■ Document segment ■
· · · ·
By definition here, POD is a simple class with no user-defined constructors, non static members, and containing simple data types only.
The question is, will these 2 classes below be equivalent as POD types (in terms of memory footprint):
class pod
{
public:
int x;
double y;
};
class pod1
{
public:
int x;
double y;
enum POD_TYPE
{
POD1 = 0,
POD = 1
};
};
In other words does adding enum to the class only affects scope resolution of enum and does not affect properties of the class itself? By observation, it seems that class is still pod, but I would like to confirm based on the standard.
Yes, that type is still POD. The definition is given by C++11 9/10:
A POD struct is a non-union class that is both a trivial class and a standard-layout class, and has no non-static data members of type non-POD struct, non-POD union (or array of such types).
Trivial means that it doesn't do any funny business when creating, destroying or copying objects. Standard-layout means that it doesn't do any funny business with the layout of data members: no polymorphism, and restrictions on what you can do with access specifiers and inheritance. These terms are fully defined in C++11 9/6 and 9/7, if you want more detail.
Nested types (such as your enumeration), static data members and non-virtual member functions (apart from constructors etc. which would make it non-trivial) will not effect any of those things, so it is still POD.
UPDATE: Since you say you're interested in historic definitions, C++03 defined:
9/4 A POD-struct is an aggregate class that has no non-static members of type non-POD-struct, non-POD-union (or array of such types), and has no user-defined copy assignment operator and no user-defined destructor"
8.5.1/1 An aggregate is an array or class with no user-declared constructors, no private or protected non-static data members, no base classes and no virtual functions.
So there were more restrictions; but nested types were still allowed. I don't have a copy of C++98, but I'm sure that would be identical to C++03.
It doesn't make any difference regarding POD status because defining a nested enum does not add data members to the class. In fact, you could also define a nested class that is not POD inside pod1 and it would still not make a difference regarding the PODness of pod1.
The enum POD_TYPE is a type and won't effect the layout, we can see this from the draft C++ standard section 9.2 Class members paragraph 1 which says:
[...]Members of a class are data members, member functions (9.3), nested types, and
enumerators. Data members and member functions are static or non-static; see 9.4. Nested types are classes (9.1, 9.7) and enumerations (7.2) [...]
as opposed to data members and we can further see that the definition of a standard layout class depends only on data member from paragraph 16 which says:
Two standard-layout struct (Clause 9) types are layout-compatible if they have the same number of non-static data members and corresponding non-static data members (in declaration order) have layout-compatible types (3.9).
· · · ·
■ Entries provided ■
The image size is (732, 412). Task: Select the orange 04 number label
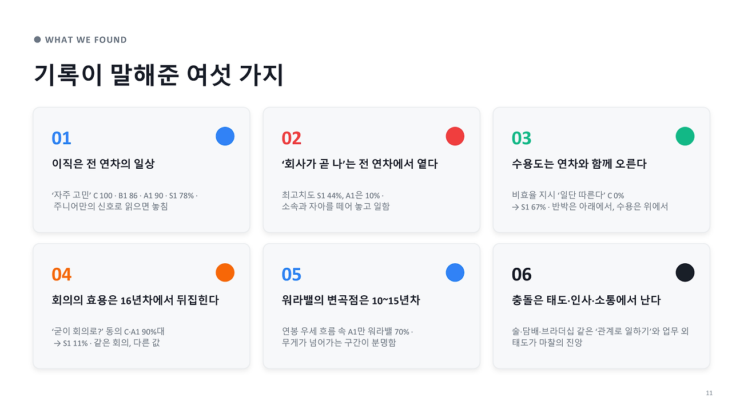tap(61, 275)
· · · ·
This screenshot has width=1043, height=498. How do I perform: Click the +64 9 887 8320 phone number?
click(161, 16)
· · · ·
■ Stated problem A ■
Translate this sentence from the C++ POD discussion into Spanish: "It doesn't make any difference regarding POD status because defining a nested enum does not add data members to the class."
■ Stated problem B ■
In the C++ POD discussion, which sections of C++11 fully define the terms "trivial" and "standard-layout"?
■ Stated problem C ■
Pick up the C++ POD discussion where it stops and continue it.

■ Result A ■
No supone ninguna diferencia en cuanto al estado POD, porque definir un enum anidado no añade miembros de datos a la clase.

■ Result B ■
C++11 9/6 and 9/7.

■ Result C ■
and we further see going back to section 9 Classes paragraph 10 which says(emphasis mine):
A POD struct108 is a non-union class that is both a trivial class and a standard-layout class, and has no non-static data members of type non-POD struct, non-POD union (or array of such types). Similarly, a POD union is a union that is both a trivial class and a standard layout class, and has no non-static data members of type non-POD struct, non-POD union (or array of such types). A POD class is a class that is either a POD struct or a POD union.
As far as I can tell the pre C++11 standard does not diff much in the above items.
Related
Standard-layout class describes a standard layout class that:
has no non-static data members of type non-standard-layout class (or array of such types) or reference,
has no virtual functions and no virtual base classes,
has the same access control for all non-static data members,
has no non-standard-layout base classes,
has all non-static data members and bit-fields in the class and its base classes first declared in the same class, and
given the class as S, has no element of the set M(S) of types as a base class, where M(X) for a type X is defined as:
If X is a non-union class type with no (possibly inherited) non-static data members, the set M(X) is empty.
If X is a non-union class type whose first non-static data member has type X0 (where said member may be an anonymous union), the set M(X) consists of X0 and the elements of M(X0).
If X is a union type, the set M(X) is the union of all M(Ui) and the set containing all Ui, where each Ui is the type of the ith non-static data member of X.
If X is an array type with element type Xe, the set M(X) consists of Xe and the elements of M(Xe).
If X is a non-class, non-array type, the set M(X) is empty.
(numbered for convivence)
However, the following fails:
#include <type_traits>
struct A {
int a;
};
struct B : A {
int b;
};
static_assert(std::is_standard_layout<A>::value, "not standard layout"); // succeeds
static_assert(std::is_standard_layout<B>::value, "not standard layout"); // fails
Demo
I see that 1-4 are true, so is one of points under 5 false? I find the points under 5 a little confusing.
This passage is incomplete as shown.